I usually like to be prepared for my on-site interviews by reading Glassdoor beforehand, but it turns out I should have looked carefully here even before the phone screen (as I got blasted out of the water by relatively elementary questions). Hopefully you can avoid the embarrassment that I had and be somewhat better prepared.
So TripAdvisor is looking for mobile engineers, but the immediate takeaway I got from Dan the hiring manager is that if you have any specialty (e.g. Android, iOS, RoR, backend, etc.), you'll be expected to be able to work in everything else as well and not necessarily just your specialty. This may be good for folks looking for broad experience, but not so good for a developer looking to sharpen or go very deep on one particular platform.

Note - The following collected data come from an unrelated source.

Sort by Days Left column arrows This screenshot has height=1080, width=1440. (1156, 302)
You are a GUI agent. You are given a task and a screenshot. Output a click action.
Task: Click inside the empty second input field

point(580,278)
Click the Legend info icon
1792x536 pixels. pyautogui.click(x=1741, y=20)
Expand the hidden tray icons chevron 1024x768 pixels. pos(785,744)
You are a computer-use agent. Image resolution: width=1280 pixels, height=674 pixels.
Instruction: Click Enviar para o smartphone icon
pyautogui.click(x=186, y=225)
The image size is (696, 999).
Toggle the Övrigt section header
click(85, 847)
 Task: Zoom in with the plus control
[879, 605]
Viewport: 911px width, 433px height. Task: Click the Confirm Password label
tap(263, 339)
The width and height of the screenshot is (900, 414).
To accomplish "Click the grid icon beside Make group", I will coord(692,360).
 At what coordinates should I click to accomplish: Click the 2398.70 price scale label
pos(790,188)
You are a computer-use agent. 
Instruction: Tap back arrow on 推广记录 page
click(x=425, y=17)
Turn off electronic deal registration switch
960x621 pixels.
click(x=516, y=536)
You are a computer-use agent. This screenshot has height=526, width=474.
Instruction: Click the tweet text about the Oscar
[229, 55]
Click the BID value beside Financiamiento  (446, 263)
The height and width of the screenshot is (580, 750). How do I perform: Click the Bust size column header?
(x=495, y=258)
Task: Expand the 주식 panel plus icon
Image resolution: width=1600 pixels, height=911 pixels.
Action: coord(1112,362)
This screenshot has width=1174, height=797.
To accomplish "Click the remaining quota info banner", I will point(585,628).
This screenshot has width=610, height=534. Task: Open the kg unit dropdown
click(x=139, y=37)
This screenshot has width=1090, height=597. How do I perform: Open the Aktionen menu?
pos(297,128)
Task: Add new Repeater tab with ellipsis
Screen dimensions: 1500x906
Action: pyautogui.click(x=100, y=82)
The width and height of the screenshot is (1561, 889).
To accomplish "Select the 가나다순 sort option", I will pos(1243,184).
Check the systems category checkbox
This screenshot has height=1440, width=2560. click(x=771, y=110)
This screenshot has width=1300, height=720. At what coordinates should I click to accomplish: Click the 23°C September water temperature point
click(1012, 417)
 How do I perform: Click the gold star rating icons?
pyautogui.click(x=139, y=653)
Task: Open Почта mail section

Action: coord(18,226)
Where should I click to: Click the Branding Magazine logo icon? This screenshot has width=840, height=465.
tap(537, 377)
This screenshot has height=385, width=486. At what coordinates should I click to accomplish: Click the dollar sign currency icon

They also talked about one week sprints, which seems like a lot of pressure to do potentially larger tasks. TripAdvisor also doesn't have architects, which kind of explains why their current mobile offerings are a bit of a user-unfriendly, haphazard mess.
About this point I started getting peppered with general computer science questions, which weren't the platform specific questions I had been expecting. Expect to get grilled on: Big-O/Little-O complexity, hash tables, trees and sorting algorithms; all things that grad students think about on a regular basis but not necessarily things application engineers who are more focused on getting apps implemented.
As much as I like the concept of TripAdvisor and the (equally clunky) website, I was pretty well shaken up by the experience of talking with the hiring manager enough to know that this wouldn't be a place where a mobile engineer could be inspired to focus and do his/her best work.